─── DOKUMENTTEXT

Hattest du diese Angst schon immer, oder kam das plötzlich?
Gab es ein auslösendes Ereignis?
Ich hab meine Angst nämlich auch zum größten Teil im Alleingang besiegt, aber ich muss dazu sagen, dass mir der Therapeut trotzdem eine große Stütze war. Vei ihm konnte ich mich mal seelisch auskotzen und alle meine Ängste und Probleme dalassen. Das hat mir damals sehr gut getan. Außerdem nahm mich jemand ernst, mir hat jemand zugehört, ich konnte zu meiner Krankheit stehen -das war der erste große Schritt, den ich gegangen bin, ab da ging es steil bergauf.
Ich denke, dort musst auch du ansetzen, so blöd es dir erscheinen mag.
Wieso ist es dir z.B. so wichtig, dass der Brief von der ambulanz deren Stempel drauf hatte und der Postbote das nun weiß?
Fürchtest du, dass du jetzt als Irrer abgestempelt wirst?
Du verheimlichst und versteckst deine Erkrankung, und machst dir dadurch selber den allergrößten Druck, glaub mir.
Steh doch einfach mal dazu. Sag: Ja, ich hab Angst vorm Studium und der Zukunft, und ich lass mich jetzt dagegen behandeln. Punkt.
Der erste große Schritt für mich war damals auch, meiner Familie zu sagen, dass ich echt Probleme hab und jetzt ne Therapie dagegen mache. Und die haben mich alle verstanden. Auch in der Schule hab ich allen Freunden gesagt, das sich zur Therapie gehe -die meisten haben es begrüßt, weil ich so auch erstmal lernen konnte, mit meiner Trauer richtig umzugehen. Und im zweiten Schritt dann auch mit meinen Ängsten.

──────
─── VERFÜGBARE DATEN

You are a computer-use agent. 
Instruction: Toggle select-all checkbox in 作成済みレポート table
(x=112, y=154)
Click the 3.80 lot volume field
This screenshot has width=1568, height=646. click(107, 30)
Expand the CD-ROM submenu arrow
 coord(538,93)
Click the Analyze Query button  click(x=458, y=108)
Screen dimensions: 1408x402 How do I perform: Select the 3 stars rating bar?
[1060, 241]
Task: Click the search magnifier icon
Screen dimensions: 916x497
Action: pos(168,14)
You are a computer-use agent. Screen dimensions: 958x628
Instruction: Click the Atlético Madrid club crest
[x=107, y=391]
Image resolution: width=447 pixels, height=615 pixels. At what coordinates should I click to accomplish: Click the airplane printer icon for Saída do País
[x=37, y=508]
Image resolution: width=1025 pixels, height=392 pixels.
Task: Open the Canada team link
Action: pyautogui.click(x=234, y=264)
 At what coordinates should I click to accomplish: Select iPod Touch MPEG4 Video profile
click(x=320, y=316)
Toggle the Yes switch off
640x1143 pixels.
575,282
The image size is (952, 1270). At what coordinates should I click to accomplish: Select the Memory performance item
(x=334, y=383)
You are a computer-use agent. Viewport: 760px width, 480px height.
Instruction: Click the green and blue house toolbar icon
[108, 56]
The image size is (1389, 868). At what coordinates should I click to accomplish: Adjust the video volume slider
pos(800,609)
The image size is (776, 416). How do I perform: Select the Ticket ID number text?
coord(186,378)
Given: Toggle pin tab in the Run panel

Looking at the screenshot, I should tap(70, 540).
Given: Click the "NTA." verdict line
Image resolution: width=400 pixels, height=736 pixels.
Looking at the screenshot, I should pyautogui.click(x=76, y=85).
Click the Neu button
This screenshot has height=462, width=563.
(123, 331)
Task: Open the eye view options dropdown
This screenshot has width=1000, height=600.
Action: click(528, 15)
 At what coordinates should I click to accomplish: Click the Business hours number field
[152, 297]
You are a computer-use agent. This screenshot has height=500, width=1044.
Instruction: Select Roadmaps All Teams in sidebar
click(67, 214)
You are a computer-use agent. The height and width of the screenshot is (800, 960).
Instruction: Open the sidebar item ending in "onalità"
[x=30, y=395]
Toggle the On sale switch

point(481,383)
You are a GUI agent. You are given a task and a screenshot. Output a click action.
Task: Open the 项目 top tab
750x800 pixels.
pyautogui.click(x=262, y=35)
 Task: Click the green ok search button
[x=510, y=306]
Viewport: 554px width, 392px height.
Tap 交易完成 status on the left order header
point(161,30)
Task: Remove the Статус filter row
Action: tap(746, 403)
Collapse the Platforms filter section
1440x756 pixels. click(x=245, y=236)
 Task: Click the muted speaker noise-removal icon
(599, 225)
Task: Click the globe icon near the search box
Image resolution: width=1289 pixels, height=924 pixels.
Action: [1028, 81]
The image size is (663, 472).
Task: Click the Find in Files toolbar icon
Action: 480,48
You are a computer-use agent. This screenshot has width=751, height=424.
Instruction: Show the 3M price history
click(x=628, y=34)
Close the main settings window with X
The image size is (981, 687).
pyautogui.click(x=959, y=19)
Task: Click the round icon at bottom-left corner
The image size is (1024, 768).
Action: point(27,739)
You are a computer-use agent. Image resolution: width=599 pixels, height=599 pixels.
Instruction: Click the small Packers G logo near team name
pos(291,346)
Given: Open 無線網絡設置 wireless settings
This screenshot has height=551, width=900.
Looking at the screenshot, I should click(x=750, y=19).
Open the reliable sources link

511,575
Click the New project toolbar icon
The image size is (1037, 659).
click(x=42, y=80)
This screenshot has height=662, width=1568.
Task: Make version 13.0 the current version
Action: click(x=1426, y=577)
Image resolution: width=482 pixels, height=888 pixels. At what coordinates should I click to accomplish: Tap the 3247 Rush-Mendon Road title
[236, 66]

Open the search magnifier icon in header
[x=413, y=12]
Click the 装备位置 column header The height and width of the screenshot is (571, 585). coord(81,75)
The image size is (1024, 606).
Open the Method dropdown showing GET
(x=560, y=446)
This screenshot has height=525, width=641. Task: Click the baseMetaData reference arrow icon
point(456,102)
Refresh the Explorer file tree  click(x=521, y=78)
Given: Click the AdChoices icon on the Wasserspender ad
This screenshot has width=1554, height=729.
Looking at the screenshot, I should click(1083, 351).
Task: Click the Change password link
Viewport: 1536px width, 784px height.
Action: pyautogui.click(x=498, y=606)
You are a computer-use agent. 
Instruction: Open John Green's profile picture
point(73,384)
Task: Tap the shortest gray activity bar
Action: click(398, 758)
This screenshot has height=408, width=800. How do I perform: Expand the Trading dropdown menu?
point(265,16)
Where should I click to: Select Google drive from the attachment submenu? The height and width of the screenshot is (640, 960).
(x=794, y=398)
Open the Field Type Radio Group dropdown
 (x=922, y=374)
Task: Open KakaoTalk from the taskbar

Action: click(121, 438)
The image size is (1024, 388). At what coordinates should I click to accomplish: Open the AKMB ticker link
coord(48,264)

──────

AUFGABENDETAILS: Gib den Dokumenttext vollständig und wortwörtlich wieder. Die Zeilen werden hier nicht gebraucht.

ANTWORT:
Hattest du diese Angst schon immer, oder kam das plötzlich?
Gab es ein auslösendes Ereignis?
Ich hab meine Angst nämlich auch zum größten Teil im Alleingang besiegt, aber ich muss dazu sagen, dass mir der Therapeut trotzdem eine große Stütze war. Vei ihm konnte ich mich mal seelisch auskotzen und alle meine Ängste und Probleme dalassen. Das hat mir damals sehr gut getan. Außerdem nahm mich jemand ernst, mir hat jemand zugehört, ich konnte zu meiner Krankheit stehen -das war der erste große Schritt, den ich gegangen bin, ab da ging es steil bergauf.
Ich denke, dort musst auch du ansetzen, so blöd es dir erscheinen mag.
Wieso ist es dir z.B. so wichtig, dass der Brief von der ambulanz deren Stempel drauf hatte und der Postbote das nun weiß?
Fürchtest du, dass du jetzt als Irrer abgestempelt wirst?
Du verheimlichst und versteckst deine Erkrankung, und machst dir dadurch selber den allergrößten Druck, glaub mir.
Steh doch einfach mal dazu. Sag: Ja, ich hab Angst vorm Studium und der Zukunft, und ich lass mich jetzt dagegen behandeln. Punkt.
Der erste große Schritt für mich war damals auch, meiner Familie zu sagen, dass ich echt Probleme hab und jetzt ne Therapie dagegen mache. Und die haben mich alle verstanden. Auch in der Schule hab ich allen Freunden gesagt, das sich zur Therapie gehe -die meisten haben es begrüßt, weil ich so auch erstmal lernen konnte, mit meiner Trauer richtig umzugehen. Und im zweiten Schritt dann auch mit meinen Ängsten.